__The input__.
- - - - -

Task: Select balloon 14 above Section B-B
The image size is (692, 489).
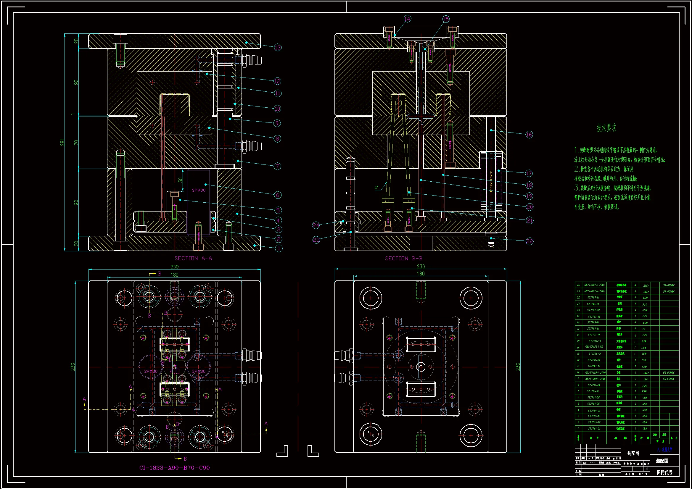Action: pyautogui.click(x=407, y=19)
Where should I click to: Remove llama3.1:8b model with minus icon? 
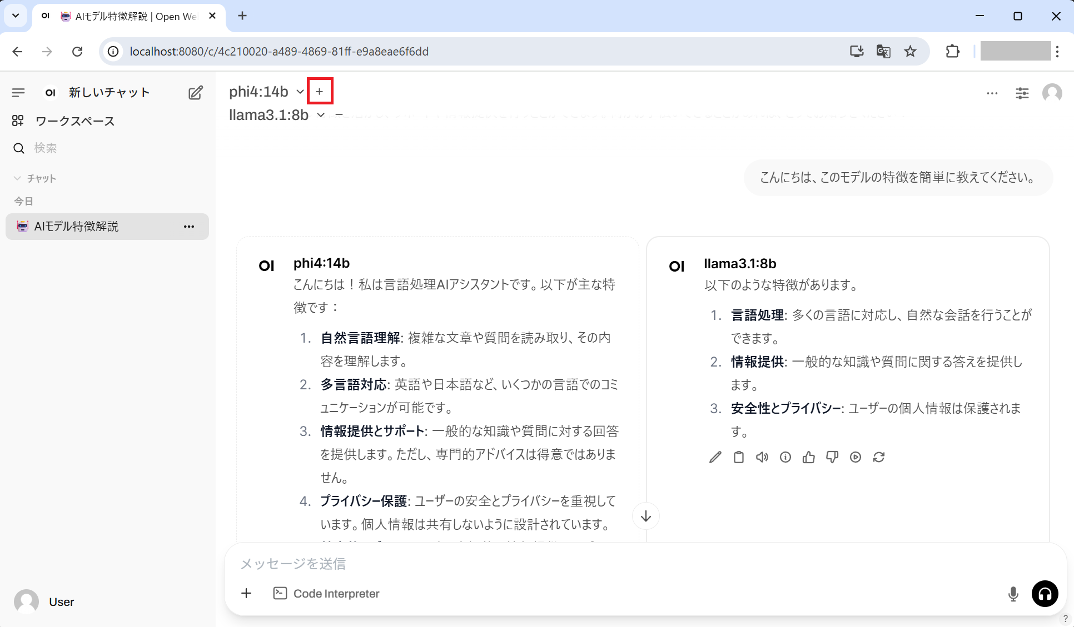tap(339, 115)
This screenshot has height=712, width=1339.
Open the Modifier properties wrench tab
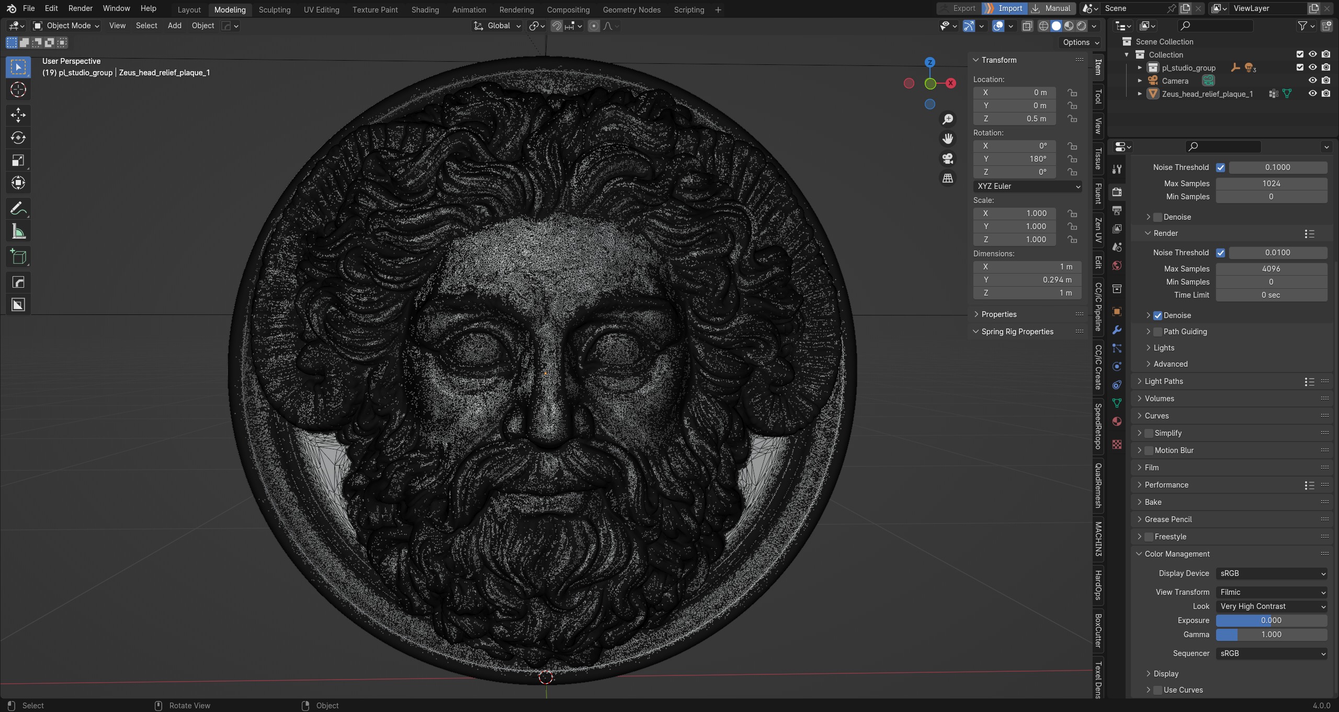point(1117,330)
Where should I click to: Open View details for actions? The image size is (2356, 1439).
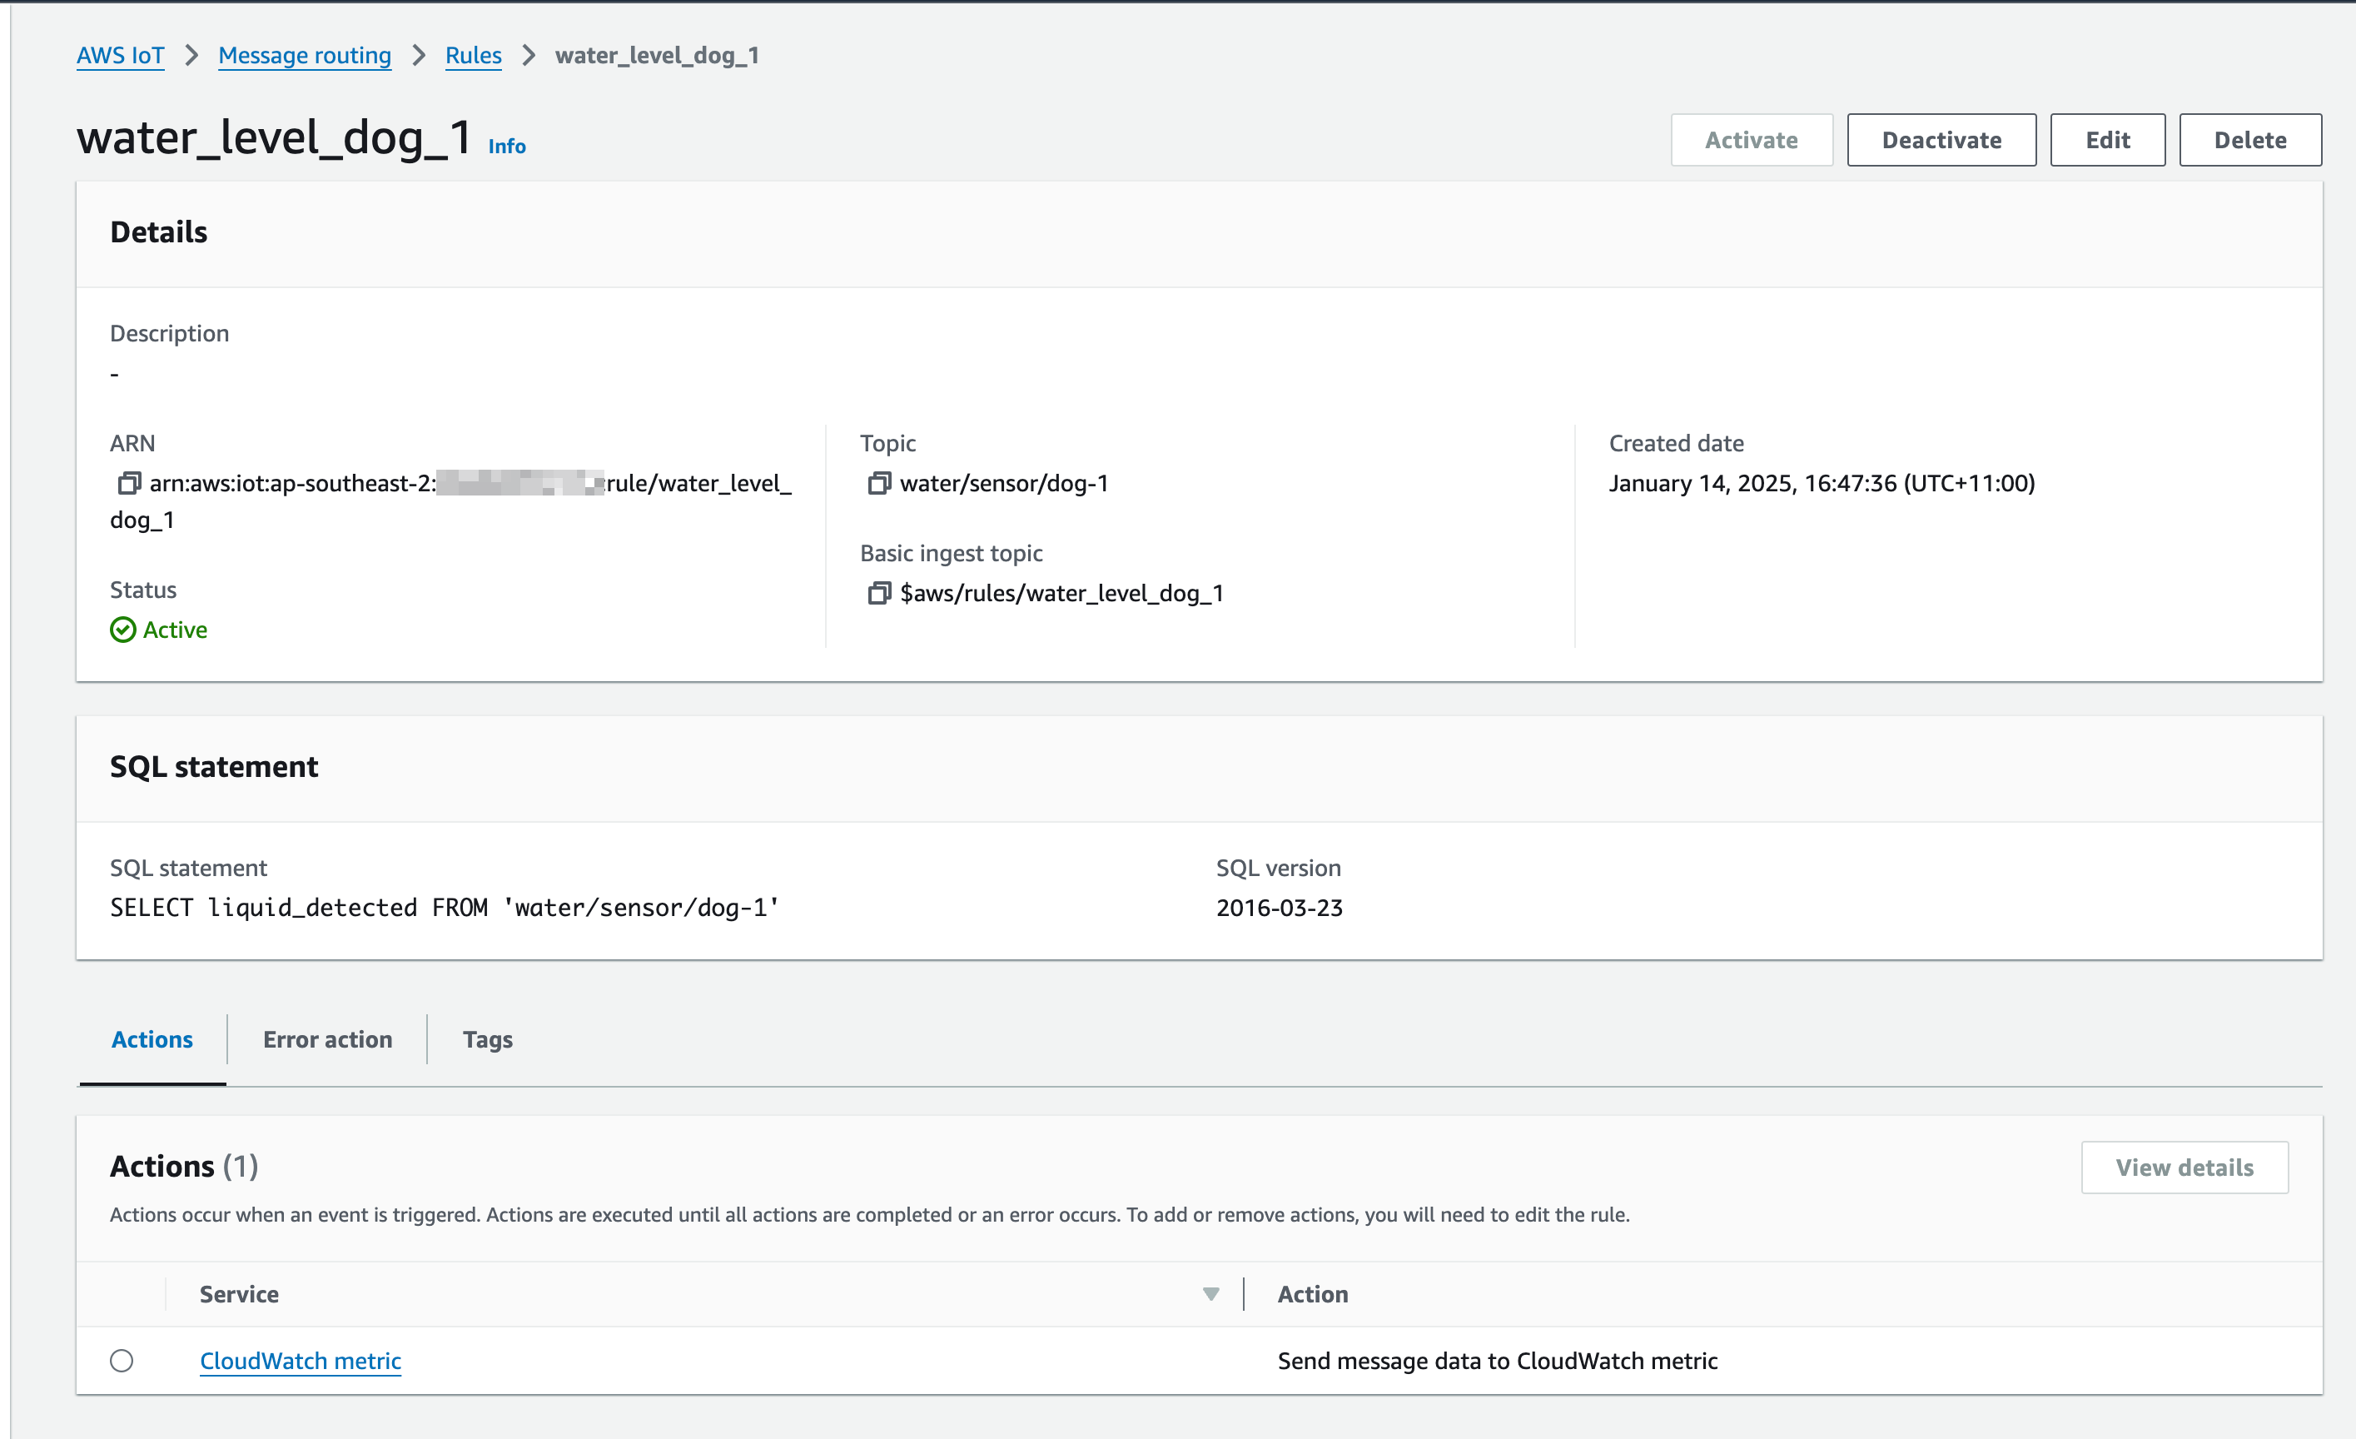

- - - - -

__Instructions to follow__.
The required output is the listing above reproduced exactly, pictures removed.

__Task output__.
Task: Select balloon 14 above Section B-B
The image size is (692, 489).
Action: pyautogui.click(x=407, y=19)
Where should I click to: Remove llama3.1:8b model with minus icon? 
tap(339, 115)
This screenshot has height=712, width=1339.
Open the Modifier properties wrench tab
point(1117,330)
Where should I click to: Open View details for actions? The image size is (2356, 1439).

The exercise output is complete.